### TEXT UNDER STUDY
*** Begin section ***
Thanks for the references cited.


----------



## piningforChrist (Nov 16, 2005)

> Where do Christ-mass carols, exchanging of gifts, mistle toe, holly, lights, candles, incense, egg nog, trees, tinsel, nativity scenes, pageants, passion plays, images of Christ and His crucifixion, eggs, bunny rabbits, chocolates, Satan Claus (whoops, Santa, not Satan.. my mistake), and Charlie Brown specials fit "within the bounds of Scripture" for a non-binding day of thanksgiving to God, considering the fact that most-if-not-all of these wind up within on Church buildings during this time of the year, and take center place in our homes rather than, say, a posted copy of the Ten Commandments?



I deny that all these things must be necessarily present. Therefore, I will rephrase my postulation as a question:

May we, within the bounds of Scripture, offer up thanks to God for His feats of fulfilling prophesy regarding His birth and His resurrection on traditional days each year in so far as they are not set apart as holy religious days, but instead commemorated as non-binding days of thanksgiving to God?


----------



## Arch2k (Nov 16, 2005)

> _Originally posted by piningforChrist_
> May we, within the bounds of Scripture, offer up thanks to God for His feats of fulfilling prophesy regarding His birth and His resurrection on traditional days each year in so far as they are not set apart as holy religious days, but instead commemorated as non-binding days of thanksgiving to God?



This is tricky. I have problems with parts of this, but not all. 

First of all, how would you define a "holy" day? How is your hypothetical NOT a "holy" day?

Secondly, this reasoning does not justify the celebration of Christmas. From Matthew MacMahon's article on the subject:



> Some appeal to The Westminster Confession in their statement concerning lawful days of "œthanksgiving" in order to appeal to a day of thanksgiving for Christmas. However, The Westminster Confession says the following, "œThe reading of the Scriptures with godly fear, the sound preaching and conscionable hearing of the Word, in obedience unto God, with understanding, faith, and reverence, singing of psalms with grace in the heart; as also, the due administration and worthy receiving of the sacraments instituted by Christ, are all parts of the ordinary religious worship of God: beside religious oaths, vows, solemn fastings, and thanksgivings upon special occasions, which are, in their several times and seasons, to be used in an holy and religious manner. (WCF Chapter 21, Section 5; They use Esther 9:20-22 as a proof text for "œand thanksgivings upon special occasions", not for worship.) The Westminster Confession makes the distinction between worship which appears in the first part of the paragraph, and then separates other days of spiritual edification by the word "œbesides." They are not the same, and appeal to them is unwarranted.
*** End section ***
### WORK ORDER 1
Please write out the records, beginning at the line that has "Describe the element at coordinates (500, 508)" and stopping after the line that has "center [22, 212].".
The thread and the records are unrelated material.

### INPUT FOR THIS TASK
*** Begin section ***
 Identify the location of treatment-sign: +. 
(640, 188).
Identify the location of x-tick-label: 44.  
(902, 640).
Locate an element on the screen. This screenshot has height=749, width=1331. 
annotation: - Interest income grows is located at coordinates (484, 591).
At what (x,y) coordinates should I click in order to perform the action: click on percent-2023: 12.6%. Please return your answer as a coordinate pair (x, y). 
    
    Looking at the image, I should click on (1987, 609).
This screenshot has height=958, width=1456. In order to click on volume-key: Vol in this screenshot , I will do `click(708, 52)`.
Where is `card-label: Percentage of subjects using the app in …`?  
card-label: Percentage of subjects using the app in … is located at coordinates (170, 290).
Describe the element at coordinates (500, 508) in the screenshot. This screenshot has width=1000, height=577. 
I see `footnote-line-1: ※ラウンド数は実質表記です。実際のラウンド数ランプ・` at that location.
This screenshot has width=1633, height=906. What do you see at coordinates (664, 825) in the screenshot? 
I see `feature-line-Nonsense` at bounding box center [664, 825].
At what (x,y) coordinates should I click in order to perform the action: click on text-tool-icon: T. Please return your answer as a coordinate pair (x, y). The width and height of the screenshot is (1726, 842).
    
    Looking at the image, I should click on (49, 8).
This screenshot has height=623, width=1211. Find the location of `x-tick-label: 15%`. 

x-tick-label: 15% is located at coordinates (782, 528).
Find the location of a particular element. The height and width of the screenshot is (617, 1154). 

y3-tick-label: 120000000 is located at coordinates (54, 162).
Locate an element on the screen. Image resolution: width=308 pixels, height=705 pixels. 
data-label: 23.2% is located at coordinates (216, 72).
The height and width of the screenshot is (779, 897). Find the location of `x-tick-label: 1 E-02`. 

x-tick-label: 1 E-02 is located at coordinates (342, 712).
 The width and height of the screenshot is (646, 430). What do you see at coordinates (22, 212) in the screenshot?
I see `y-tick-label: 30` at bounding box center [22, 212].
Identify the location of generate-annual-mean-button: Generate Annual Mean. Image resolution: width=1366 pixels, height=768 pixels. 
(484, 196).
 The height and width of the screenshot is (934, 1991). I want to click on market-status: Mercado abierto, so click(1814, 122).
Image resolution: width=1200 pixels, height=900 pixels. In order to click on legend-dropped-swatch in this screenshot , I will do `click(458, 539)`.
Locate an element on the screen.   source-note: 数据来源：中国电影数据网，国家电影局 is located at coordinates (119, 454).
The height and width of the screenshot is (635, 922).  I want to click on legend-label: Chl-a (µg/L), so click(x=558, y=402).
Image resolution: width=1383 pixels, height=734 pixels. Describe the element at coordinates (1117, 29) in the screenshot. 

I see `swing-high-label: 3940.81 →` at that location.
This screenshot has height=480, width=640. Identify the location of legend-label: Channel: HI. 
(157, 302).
*** End section ***
### WORK ORDER 2
Rewrite the forum thread beginning at the words "I deny that" and stopping after the words "Arch2k (Nov 16, 2005)", and switch "non-binding" to "optional" throughout that passage.

### ANSWER 1
Describe the element at coordinates (500, 508) in the screenshot. This screenshot has width=1000, height=577. 
I see `footnote-line-1: ※ラウンド数は実質表記です。実際のラウンド数ランプ・` at that location.
This screenshot has width=1633, height=906. What do you see at coordinates (664, 825) in the screenshot? 
I see `feature-line-Nonsense` at bounding box center [664, 825].
At what (x,y) coordinates should I click in order to perform the action: click on text-tool-icon: T. Please return your answer as a coordinate pair (x, y). The width and height of the screenshot is (1726, 842).
    
    Looking at the image, I should click on (49, 8).
This screenshot has height=623, width=1211. Find the location of `x-tick-label: 15%`. 

x-tick-label: 15% is located at coordinates (782, 528).
Find the location of a particular element. The height and width of the screenshot is (617, 1154). 

y3-tick-label: 120000000 is located at coordinates (54, 162).
Locate an element on the screen. Image resolution: width=308 pixels, height=705 pixels. 
data-label: 23.2% is located at coordinates (216, 72).
The height and width of the screenshot is (779, 897). Find the location of `x-tick-label: 1 E-02`. 

x-tick-label: 1 E-02 is located at coordinates (342, 712).
 The width and height of the screenshot is (646, 430). What do you see at coordinates (22, 212) in the screenshot?
I see `y-tick-label: 30` at bounding box center [22, 212].

### ANSWER 2
I deny that all these things must be necessarily present. Therefore, I will rephrase my postulation as a question:

May we, within the bounds of Scripture, offer up thanks to God for His feats of fulfilling prophesy regarding His birth and His resurrection on traditional days each year in so far as they are not set apart as holy religious days, but instead commemorated as optional days of thanksgiving to God?


----------



## Arch2k (Nov 16, 2005)